What the task requires ▸
How many lines of the items below contain the string "Play"? Reply with the number alone.

Entries for pointing to words and elements

** Begin **

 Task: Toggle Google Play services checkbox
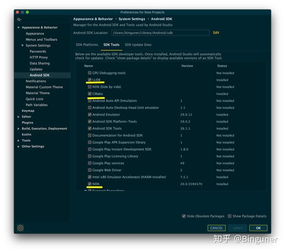coord(90,163)
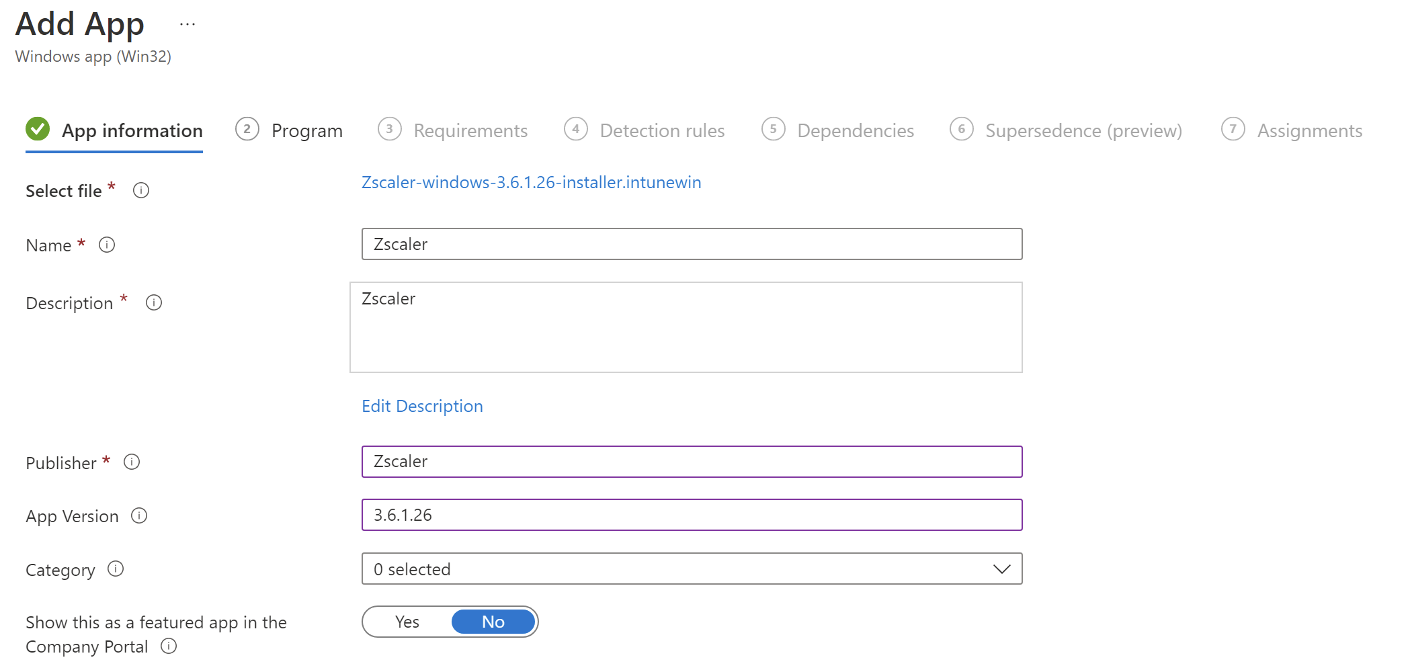View the Category info tooltip
Image resolution: width=1410 pixels, height=668 pixels.
[x=115, y=570]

** End **

Answer to the task ▸
1